- _RECORD SET_:

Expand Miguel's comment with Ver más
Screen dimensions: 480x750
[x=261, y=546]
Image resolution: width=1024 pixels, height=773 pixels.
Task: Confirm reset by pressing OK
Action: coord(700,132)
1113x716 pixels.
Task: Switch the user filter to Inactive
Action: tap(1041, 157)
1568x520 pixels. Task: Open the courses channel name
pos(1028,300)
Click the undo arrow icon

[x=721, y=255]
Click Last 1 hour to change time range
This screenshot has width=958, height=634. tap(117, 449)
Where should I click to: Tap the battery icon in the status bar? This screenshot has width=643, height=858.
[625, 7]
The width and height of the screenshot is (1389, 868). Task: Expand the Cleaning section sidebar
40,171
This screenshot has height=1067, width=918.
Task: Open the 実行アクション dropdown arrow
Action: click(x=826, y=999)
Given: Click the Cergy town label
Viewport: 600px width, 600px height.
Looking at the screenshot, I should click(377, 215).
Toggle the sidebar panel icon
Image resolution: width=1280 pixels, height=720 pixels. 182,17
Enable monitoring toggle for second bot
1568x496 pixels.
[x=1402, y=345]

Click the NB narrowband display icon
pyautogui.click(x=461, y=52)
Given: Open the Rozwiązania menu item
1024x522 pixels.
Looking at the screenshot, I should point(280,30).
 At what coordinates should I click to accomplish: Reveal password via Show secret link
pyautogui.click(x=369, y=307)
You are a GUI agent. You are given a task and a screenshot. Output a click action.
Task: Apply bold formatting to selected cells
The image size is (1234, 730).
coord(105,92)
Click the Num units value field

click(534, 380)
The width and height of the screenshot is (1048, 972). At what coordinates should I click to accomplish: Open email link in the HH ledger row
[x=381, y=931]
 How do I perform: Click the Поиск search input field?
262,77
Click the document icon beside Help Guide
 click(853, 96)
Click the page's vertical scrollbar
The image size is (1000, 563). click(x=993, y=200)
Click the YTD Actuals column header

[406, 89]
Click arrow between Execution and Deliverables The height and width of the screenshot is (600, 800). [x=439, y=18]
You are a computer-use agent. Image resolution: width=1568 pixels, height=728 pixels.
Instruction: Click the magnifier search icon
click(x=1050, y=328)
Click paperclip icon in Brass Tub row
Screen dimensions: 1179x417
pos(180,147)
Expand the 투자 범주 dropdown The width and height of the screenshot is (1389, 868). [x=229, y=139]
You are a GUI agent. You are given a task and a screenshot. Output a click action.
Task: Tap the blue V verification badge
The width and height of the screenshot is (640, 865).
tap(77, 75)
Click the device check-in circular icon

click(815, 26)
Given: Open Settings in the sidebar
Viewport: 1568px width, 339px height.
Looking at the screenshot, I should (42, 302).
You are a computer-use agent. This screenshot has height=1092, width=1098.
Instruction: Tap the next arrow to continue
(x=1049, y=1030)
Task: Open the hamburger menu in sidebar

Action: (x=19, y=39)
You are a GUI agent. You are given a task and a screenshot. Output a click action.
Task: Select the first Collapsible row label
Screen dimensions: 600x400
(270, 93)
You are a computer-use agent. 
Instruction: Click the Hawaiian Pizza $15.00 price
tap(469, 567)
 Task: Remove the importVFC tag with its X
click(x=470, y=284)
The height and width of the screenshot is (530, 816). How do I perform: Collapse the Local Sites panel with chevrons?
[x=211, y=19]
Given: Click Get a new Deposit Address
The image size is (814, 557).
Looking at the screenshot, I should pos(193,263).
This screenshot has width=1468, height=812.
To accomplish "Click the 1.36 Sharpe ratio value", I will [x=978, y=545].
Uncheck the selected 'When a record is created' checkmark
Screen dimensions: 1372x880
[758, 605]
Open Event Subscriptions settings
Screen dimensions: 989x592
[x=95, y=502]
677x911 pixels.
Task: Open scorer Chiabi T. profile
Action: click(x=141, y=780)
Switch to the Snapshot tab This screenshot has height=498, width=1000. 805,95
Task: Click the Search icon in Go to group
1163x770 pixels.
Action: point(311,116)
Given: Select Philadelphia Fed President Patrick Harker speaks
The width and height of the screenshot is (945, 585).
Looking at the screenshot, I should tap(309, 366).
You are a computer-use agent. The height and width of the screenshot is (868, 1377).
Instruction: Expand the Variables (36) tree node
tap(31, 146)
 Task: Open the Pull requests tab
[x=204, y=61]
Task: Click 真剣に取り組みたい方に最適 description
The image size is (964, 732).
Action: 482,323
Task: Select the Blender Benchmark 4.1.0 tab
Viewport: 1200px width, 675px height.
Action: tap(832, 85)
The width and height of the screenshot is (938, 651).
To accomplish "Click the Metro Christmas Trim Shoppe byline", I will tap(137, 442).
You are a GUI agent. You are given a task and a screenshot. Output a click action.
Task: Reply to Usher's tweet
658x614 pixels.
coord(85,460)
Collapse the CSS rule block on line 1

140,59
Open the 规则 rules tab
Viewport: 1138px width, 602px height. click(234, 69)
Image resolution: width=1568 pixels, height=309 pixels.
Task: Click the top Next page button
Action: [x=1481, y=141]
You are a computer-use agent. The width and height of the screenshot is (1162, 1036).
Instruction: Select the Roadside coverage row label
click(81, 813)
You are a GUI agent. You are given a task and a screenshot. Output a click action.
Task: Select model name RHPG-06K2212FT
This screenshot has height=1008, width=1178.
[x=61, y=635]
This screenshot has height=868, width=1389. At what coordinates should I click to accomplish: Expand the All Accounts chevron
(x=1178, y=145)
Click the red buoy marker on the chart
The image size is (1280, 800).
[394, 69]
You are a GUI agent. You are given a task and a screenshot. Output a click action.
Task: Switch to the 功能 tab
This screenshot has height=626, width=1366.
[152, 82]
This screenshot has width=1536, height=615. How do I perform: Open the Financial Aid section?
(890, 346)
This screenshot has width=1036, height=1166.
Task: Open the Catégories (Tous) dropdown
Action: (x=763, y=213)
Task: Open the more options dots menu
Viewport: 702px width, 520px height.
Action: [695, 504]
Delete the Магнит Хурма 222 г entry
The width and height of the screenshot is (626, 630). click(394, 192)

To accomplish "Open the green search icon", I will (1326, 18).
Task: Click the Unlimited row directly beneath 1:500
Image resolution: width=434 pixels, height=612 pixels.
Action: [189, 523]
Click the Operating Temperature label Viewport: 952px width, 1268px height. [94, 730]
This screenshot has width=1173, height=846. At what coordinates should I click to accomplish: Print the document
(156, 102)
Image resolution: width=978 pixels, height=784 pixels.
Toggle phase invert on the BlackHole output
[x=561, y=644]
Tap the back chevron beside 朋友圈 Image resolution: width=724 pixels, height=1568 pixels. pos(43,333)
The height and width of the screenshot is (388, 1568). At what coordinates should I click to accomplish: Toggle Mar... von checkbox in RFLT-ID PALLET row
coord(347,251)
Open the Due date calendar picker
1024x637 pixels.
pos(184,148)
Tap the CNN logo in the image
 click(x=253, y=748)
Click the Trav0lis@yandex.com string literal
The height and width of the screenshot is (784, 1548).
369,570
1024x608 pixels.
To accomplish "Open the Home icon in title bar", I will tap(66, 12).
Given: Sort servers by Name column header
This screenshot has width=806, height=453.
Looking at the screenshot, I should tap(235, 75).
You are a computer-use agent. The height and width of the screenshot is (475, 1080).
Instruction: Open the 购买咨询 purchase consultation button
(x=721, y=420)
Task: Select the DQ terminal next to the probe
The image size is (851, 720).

- _TASK DIRECTIONS_:
Your task is to set down all of the entries exactly as they appear.

- _RESPONSE_:
Expand Miguel's comment with Ver más
Screen dimensions: 480x750
[x=261, y=546]
Image resolution: width=1024 pixels, height=773 pixels.
Task: Confirm reset by pressing OK
Action: coord(700,132)
1113x716 pixels.
Task: Switch the user filter to Inactive
Action: tap(1041, 157)
1568x520 pixels. Task: Open the courses channel name
pos(1028,300)
Click the undo arrow icon

[x=721, y=255]
Click Last 1 hour to change time range
This screenshot has width=958, height=634. tap(117, 449)
Where should I click to: Tap the battery icon in the status bar? This screenshot has width=643, height=858.
[625, 7]
The width and height of the screenshot is (1389, 868). Task: Expand the Cleaning section sidebar
40,171
This screenshot has height=1067, width=918.
Task: Open the 実行アクション dropdown arrow
Action: click(x=826, y=999)
Given: Click the Cergy town label
Viewport: 600px width, 600px height.
Looking at the screenshot, I should click(377, 215).
Toggle the sidebar panel icon
Image resolution: width=1280 pixels, height=720 pixels. 182,17
Enable monitoring toggle for second bot
1568x496 pixels.
[x=1402, y=345]

Click the NB narrowband display icon
pyautogui.click(x=461, y=52)
Given: Open the Rozwiązania menu item
1024x522 pixels.
Looking at the screenshot, I should point(280,30).
 At what coordinates should I click to accomplish: Reveal password via Show secret link
pyautogui.click(x=369, y=307)
You are a GUI agent. You are given a task and a screenshot. Output a click action.
Task: Apply bold formatting to selected cells
The image size is (1234, 730).
coord(105,92)
Click the Num units value field

click(534, 380)
The width and height of the screenshot is (1048, 972). At what coordinates should I click to accomplish: Open email link in the HH ledger row
[x=381, y=931]
 How do I perform: Click the Поиск search input field?
262,77
Click the document icon beside Help Guide
 click(853, 96)
Click the page's vertical scrollbar
The image size is (1000, 563). click(x=993, y=200)
Click the YTD Actuals column header

[406, 89]
Click arrow between Execution and Deliverables The height and width of the screenshot is (600, 800). [x=439, y=18]
You are a computer-use agent. Image resolution: width=1568 pixels, height=728 pixels.
Instruction: Click the magnifier search icon
click(x=1050, y=328)
Click paperclip icon in Brass Tub row
Screen dimensions: 1179x417
pos(180,147)
Expand the 투자 범주 dropdown The width and height of the screenshot is (1389, 868). [x=229, y=139]
You are a GUI agent. You are given a task and a screenshot. Output a click action.
Task: Tap the blue V verification badge
The width and height of the screenshot is (640, 865).
tap(77, 75)
Click the device check-in circular icon

click(815, 26)
Given: Open Settings in the sidebar
Viewport: 1568px width, 339px height.
Looking at the screenshot, I should (42, 302).
You are a computer-use agent. This screenshot has height=1092, width=1098.
Instruction: Tap the next arrow to continue
(x=1049, y=1030)
Task: Open the hamburger menu in sidebar

Action: (x=19, y=39)
You are a GUI agent. You are given a task and a screenshot. Output a click action.
Task: Select the first Collapsible row label
Screen dimensions: 600x400
(270, 93)
You are a computer-use agent. 
Instruction: Click the Hawaiian Pizza $15.00 price
tap(469, 567)
 Task: Remove the importVFC tag with its X
click(x=470, y=284)
The height and width of the screenshot is (530, 816). How do I perform: Collapse the Local Sites panel with chevrons?
[x=211, y=19]
Given: Click Get a new Deposit Address
The image size is (814, 557).
Looking at the screenshot, I should pos(193,263).
This screenshot has width=1468, height=812.
To accomplish "Click the 1.36 Sharpe ratio value", I will [x=978, y=545].
Uncheck the selected 'When a record is created' checkmark
Screen dimensions: 1372x880
[758, 605]
Open Event Subscriptions settings
Screen dimensions: 989x592
[x=95, y=502]
677x911 pixels.
Task: Open scorer Chiabi T. profile
Action: click(x=141, y=780)
Switch to the Snapshot tab This screenshot has height=498, width=1000. 805,95
Task: Click the Search icon in Go to group
1163x770 pixels.
Action: point(311,116)
Given: Select Philadelphia Fed President Patrick Harker speaks
The width and height of the screenshot is (945, 585).
Looking at the screenshot, I should tap(309, 366).
You are a computer-use agent. The height and width of the screenshot is (868, 1377).
Instruction: Expand the Variables (36) tree node
tap(31, 146)
 Task: Open the Pull requests tab
[x=204, y=61]
Task: Click 真剣に取り組みたい方に最適 description
The image size is (964, 732).
Action: 482,323
Task: Select the Blender Benchmark 4.1.0 tab
Viewport: 1200px width, 675px height.
Action: tap(832, 85)
The width and height of the screenshot is (938, 651).
To accomplish "Click the Metro Christmas Trim Shoppe byline", I will tap(137, 442).
You are a GUI agent. You are given a task and a screenshot. Output a click action.
Task: Reply to Usher's tweet
658x614 pixels.
coord(85,460)
Collapse the CSS rule block on line 1

140,59
Open the 规则 rules tab
Viewport: 1138px width, 602px height. click(234, 69)
Image resolution: width=1568 pixels, height=309 pixels.
Task: Click the top Next page button
Action: [x=1481, y=141]
You are a computer-use agent. The width and height of the screenshot is (1162, 1036).
Instruction: Select the Roadside coverage row label
click(81, 813)
You are a GUI agent. You are given a task and a screenshot. Output a click action.
Task: Select model name RHPG-06K2212FT
This screenshot has height=1008, width=1178.
[x=61, y=635]
This screenshot has height=868, width=1389. At what coordinates should I click to accomplish: Expand the All Accounts chevron
(x=1178, y=145)
Click the red buoy marker on the chart
The image size is (1280, 800).
[394, 69]
You are a GUI agent. You are given a task and a screenshot. Output a click action.
Task: Switch to the 功能 tab
This screenshot has height=626, width=1366.
[152, 82]
This screenshot has width=1536, height=615. How do I perform: Open the Financial Aid section?
(890, 346)
This screenshot has width=1036, height=1166.
Task: Open the Catégories (Tous) dropdown
Action: (x=763, y=213)
Task: Open the more options dots menu
Viewport: 702px width, 520px height.
Action: [695, 504]
Delete the Магнит Хурма 222 г entry
The width and height of the screenshot is (626, 630). click(394, 192)

To accomplish "Open the green search icon", I will (1326, 18).
Task: Click the Unlimited row directly beneath 1:500
Image resolution: width=434 pixels, height=612 pixels.
Action: [189, 523]
Click the Operating Temperature label Viewport: 952px width, 1268px height. [94, 730]
This screenshot has width=1173, height=846. At what coordinates should I click to accomplish: Print the document
(156, 102)
Image resolution: width=978 pixels, height=784 pixels.
Toggle phase invert on the BlackHole output
[x=561, y=644]
Tap the back chevron beside 朋友圈 Image resolution: width=724 pixels, height=1568 pixels. pos(43,333)
The height and width of the screenshot is (388, 1568). At what coordinates should I click to accomplish: Toggle Mar... von checkbox in RFLT-ID PALLET row
coord(347,251)
Open the Due date calendar picker
1024x637 pixels.
pos(184,148)
Tap the CNN logo in the image
 click(x=253, y=748)
Click the Trav0lis@yandex.com string literal
The height and width of the screenshot is (784, 1548).
369,570
1024x608 pixels.
To accomplish "Open the Home icon in title bar", I will tap(66, 12).
Given: Sort servers by Name column header
This screenshot has width=806, height=453.
Looking at the screenshot, I should tap(235, 75).
You are a computer-use agent. The height and width of the screenshot is (475, 1080).
Instruction: Open the 购买咨询 purchase consultation button
(x=721, y=420)
Task: Select the DQ terminal next to the probe
The image size is (851, 720).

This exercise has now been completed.